▸ **本文抜粋**:
★ ★ ★ ★ ★ ★ ★
中央防災会議の専門調査会でさえ、「対策できない想定、被害予想は無視」して「減災」などと言い訳をしている情けない状況で、批判を恐れず公開に踏み切るのは、勇気がいることだったろうと思います。
地元の自主防災会向けの啓発では、これまでは、素人判断なので…と前置きしながら、東日本大震災の津波被害と比べて、3連動地震の被害を漠然とイメージしていました。仙台市南部から名取市、岩沼市、亘理町にかけての広大な平地を内陸4~5kmまで津波が押し寄せたことを引き合いに出して、もし、同じような津波が来たとしたら海岸から内陸へ4~5kmの範囲はここらあたりまでだから、あなたの地域は水没…といった調子です。
まったく根拠のない条件設定ですが、イメージを持ってもらうためには、乱暴であったとしても過大評価をした被害想定をして、備えを促す必要があると思ってやっていました。早く専門家の予想が出て、それを基にした話をすれば、もっと説得力が増すのに…と、今か今かと待ちわびていました。
中日新聞に掲載された色分け地図によると、私が住んでいる西三河南部は、オレンジ色で、最大浸水深5~6mと絶望的な結果が出ています。「やっぱりねぇ」というのが第一印象で、はっきりと引導を渡された気がしました。
上記のような根拠のない素人の話よりも、説得力のある啓発ができると思い、ほっとしました。自分が住む地域の悲惨な予想を突きつけられて喜ぶのも変な話ですが、半年のモヤモヤが取れてすっきりしたのは事実です。
残念ながら、色分け地図はこまか過ぎて、また、道路や鉄道、官公署などが記載されていないので、自分の町内は…といったレベルの判断は困難です。大雑把な判断をするために、地図サイトの画像キャプチャを透過表示させて重ねてみました。
この予想結果では、西尾市南部は壊滅的で、矢作古川の両岸に広がる低地にある西尾市役所、警察署、消防署、保健所、名鉄西尾駅あたりの中心街は浸水深2~3mとなっており、行政機能は失われることが想像できます。
この結果を見て覚悟を決め、自主防災活動に火がつくことを期待したいと思います。というか火をつけて回ります。備えたものだけが救われる。この地に「津波てんでんこ」を真剣に普及させねば。
★ ★ ★ ★ ★ ★ ★
▸ **作業内容 1**: 上の本文のうち、「まったく根拠のない条件設定で」を含む語句で始まり「過表示させて重ねてみました。」で終わる部分を、一字も変えずに書き写すこと。

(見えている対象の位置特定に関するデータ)
★ ★ ★ ★ ★ ★ ★
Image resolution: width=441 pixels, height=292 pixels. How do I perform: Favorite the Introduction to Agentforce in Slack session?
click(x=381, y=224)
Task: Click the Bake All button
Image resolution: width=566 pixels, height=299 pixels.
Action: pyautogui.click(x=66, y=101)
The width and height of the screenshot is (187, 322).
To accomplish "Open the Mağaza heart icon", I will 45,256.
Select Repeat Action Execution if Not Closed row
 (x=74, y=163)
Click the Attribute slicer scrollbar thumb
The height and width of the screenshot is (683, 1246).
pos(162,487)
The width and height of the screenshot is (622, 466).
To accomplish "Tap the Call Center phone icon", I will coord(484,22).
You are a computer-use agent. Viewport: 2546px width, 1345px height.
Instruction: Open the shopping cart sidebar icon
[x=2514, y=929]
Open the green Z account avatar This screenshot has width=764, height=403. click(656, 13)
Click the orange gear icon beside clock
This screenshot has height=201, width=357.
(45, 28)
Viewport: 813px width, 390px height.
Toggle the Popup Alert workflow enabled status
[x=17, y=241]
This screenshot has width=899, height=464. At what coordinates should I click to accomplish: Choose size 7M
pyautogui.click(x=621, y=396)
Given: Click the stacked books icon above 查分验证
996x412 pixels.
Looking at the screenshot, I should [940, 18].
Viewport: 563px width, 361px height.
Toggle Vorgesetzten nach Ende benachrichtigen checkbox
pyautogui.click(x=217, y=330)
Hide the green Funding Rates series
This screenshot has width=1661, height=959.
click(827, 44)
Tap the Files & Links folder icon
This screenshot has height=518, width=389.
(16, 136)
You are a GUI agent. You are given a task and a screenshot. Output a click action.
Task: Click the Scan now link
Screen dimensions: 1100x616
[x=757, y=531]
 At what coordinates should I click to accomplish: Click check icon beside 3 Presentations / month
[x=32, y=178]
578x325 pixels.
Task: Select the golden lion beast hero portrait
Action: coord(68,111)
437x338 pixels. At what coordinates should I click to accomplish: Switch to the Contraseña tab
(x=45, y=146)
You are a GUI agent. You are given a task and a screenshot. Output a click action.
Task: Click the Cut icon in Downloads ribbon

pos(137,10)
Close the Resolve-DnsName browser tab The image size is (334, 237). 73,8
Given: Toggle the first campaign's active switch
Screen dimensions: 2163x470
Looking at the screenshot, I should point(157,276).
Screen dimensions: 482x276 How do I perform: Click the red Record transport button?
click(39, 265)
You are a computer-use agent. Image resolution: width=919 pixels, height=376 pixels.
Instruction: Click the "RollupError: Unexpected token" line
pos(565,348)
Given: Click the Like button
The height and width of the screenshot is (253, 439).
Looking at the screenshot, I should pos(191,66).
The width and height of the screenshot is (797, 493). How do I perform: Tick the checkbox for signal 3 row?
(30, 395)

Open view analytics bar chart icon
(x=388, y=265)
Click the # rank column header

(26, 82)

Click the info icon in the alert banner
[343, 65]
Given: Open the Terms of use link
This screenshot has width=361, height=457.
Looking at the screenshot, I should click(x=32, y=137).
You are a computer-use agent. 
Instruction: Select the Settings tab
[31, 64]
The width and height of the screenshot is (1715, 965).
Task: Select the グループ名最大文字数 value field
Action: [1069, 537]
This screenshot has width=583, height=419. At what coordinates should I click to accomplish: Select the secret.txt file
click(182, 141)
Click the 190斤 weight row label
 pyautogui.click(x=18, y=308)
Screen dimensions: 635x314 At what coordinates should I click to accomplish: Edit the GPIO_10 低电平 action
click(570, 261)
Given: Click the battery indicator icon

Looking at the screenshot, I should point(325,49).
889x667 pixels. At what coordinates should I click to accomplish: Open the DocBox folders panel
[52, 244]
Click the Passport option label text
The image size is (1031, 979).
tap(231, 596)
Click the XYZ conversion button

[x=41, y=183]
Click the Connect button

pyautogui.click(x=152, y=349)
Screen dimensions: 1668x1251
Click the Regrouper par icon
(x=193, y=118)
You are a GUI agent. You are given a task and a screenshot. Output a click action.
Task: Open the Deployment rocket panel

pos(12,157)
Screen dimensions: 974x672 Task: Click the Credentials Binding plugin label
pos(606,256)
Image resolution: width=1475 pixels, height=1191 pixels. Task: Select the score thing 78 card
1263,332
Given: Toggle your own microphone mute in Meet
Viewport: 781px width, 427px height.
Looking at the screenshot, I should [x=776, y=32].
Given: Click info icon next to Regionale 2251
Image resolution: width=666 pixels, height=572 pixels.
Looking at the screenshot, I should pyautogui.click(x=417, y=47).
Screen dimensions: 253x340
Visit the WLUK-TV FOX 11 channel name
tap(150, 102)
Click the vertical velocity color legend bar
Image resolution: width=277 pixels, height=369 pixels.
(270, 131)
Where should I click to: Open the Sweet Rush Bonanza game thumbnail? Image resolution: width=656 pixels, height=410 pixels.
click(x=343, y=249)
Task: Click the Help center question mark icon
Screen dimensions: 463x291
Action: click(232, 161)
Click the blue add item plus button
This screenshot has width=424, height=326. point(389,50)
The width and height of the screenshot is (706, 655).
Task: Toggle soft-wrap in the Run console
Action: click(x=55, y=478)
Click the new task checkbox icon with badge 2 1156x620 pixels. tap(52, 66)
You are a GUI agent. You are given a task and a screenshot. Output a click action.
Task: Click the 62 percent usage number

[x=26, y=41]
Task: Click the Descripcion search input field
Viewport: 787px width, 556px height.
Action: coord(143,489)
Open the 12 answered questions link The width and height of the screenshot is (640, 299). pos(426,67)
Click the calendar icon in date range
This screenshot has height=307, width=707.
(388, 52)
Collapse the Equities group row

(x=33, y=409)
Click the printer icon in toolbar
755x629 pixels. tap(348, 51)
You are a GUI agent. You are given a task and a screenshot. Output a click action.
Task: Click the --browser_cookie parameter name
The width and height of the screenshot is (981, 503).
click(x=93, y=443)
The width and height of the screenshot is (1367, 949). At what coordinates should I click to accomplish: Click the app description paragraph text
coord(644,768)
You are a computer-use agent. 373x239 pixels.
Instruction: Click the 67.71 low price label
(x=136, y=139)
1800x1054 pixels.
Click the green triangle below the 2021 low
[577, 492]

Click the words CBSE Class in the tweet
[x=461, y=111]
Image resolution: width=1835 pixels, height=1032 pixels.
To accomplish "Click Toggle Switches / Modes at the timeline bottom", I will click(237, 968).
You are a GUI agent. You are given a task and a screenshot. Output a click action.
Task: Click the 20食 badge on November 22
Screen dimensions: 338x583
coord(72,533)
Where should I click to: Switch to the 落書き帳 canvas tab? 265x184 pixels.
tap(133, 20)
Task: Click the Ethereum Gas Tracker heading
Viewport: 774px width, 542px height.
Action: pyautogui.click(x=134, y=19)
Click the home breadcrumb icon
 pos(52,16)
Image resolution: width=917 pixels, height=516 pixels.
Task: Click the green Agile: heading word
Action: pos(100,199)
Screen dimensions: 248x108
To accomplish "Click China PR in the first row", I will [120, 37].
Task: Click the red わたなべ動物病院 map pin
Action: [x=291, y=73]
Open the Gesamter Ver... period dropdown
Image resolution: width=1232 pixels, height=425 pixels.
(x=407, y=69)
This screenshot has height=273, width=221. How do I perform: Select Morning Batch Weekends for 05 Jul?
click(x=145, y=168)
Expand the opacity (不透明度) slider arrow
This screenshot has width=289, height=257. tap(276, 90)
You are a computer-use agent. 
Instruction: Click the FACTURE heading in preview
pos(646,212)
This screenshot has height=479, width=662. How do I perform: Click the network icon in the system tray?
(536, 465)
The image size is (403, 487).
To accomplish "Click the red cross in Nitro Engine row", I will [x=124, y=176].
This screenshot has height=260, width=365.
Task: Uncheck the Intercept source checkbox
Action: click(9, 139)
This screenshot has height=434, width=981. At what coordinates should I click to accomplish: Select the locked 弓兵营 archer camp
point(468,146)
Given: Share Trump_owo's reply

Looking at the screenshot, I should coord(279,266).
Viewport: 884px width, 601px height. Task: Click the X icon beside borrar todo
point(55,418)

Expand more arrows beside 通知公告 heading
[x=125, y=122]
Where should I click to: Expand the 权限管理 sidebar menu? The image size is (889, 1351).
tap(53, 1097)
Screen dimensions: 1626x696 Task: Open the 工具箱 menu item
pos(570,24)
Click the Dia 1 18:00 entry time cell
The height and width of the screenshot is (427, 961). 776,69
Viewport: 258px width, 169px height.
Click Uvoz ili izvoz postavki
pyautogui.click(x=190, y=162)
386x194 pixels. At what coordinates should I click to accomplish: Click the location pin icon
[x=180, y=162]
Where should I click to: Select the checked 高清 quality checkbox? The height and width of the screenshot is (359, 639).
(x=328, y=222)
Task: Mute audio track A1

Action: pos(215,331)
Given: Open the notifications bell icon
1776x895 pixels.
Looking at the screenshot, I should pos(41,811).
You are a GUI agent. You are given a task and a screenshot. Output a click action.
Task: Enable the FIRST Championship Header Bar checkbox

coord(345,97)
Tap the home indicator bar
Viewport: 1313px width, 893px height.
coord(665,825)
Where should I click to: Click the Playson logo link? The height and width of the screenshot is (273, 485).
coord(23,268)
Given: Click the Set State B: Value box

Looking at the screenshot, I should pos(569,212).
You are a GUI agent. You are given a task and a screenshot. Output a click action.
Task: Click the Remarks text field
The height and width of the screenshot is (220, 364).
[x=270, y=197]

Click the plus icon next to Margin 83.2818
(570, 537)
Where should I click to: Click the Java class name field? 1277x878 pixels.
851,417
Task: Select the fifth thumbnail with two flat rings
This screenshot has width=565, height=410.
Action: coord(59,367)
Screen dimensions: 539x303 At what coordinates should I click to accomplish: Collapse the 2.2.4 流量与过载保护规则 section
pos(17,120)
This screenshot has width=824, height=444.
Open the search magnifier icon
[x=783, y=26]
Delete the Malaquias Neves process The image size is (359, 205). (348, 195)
★ ★ ★ ★ ★ ★ ★
▸ **作業内容 2**: 上の項目から、「889x667 pixels. At」を含む行で始まり「(x=193, y=118)」を含む行で終わる部分を、両端の行も含めてそのまま抜き出すこと。

▸ **作業結果 1**:
まったく根拠のない条件設定ですが、イメージを持ってもらうためには、乱暴であったとしても過大評価をした被害想定をして、備えを促す必要があると思ってやっていました。早く専門家の予想が出て、それを基にした話をすれば、もっと説得力が増すのに…と、今か今かと待ちわびていました。
中日新聞に掲載された色分け地図によると、私が住んでいる西三河南部は、オレンジ色で、最大浸水深5~6mと絶望的な結果が出ています。「やっぱりねぇ」というのが第一印象で、はっきりと引導を渡された気がしました。
上記のような根拠のない素人の話よりも、説得力のある啓発ができると思い、ほっとしました。自分が住む地域の悲惨な予想を突きつけられて喜ぶのも変な話ですが、半年のモヤモヤが取れてすっきりしたのは事実です。
残念ながら、色分け地図はこまか過ぎて、また、道路や鉄道、官公署などが記載されていないので、自分の町内は…といったレベルの判断は困難です。大雑把な判断をするために、地図サイトの画像キャプチャを透過表示させて重ねてみました。

▸ **作業結果 2**:
889x667 pixels. At what coordinates should I click to accomplish: Open the DocBox folders panel
[52, 244]
Click the Passport option label text
The image size is (1031, 979).
tap(231, 596)
Click the XYZ conversion button

[x=41, y=183]
Click the Connect button

pyautogui.click(x=152, y=349)
Screen dimensions: 1668x1251
Click the Regrouper par icon
(x=193, y=118)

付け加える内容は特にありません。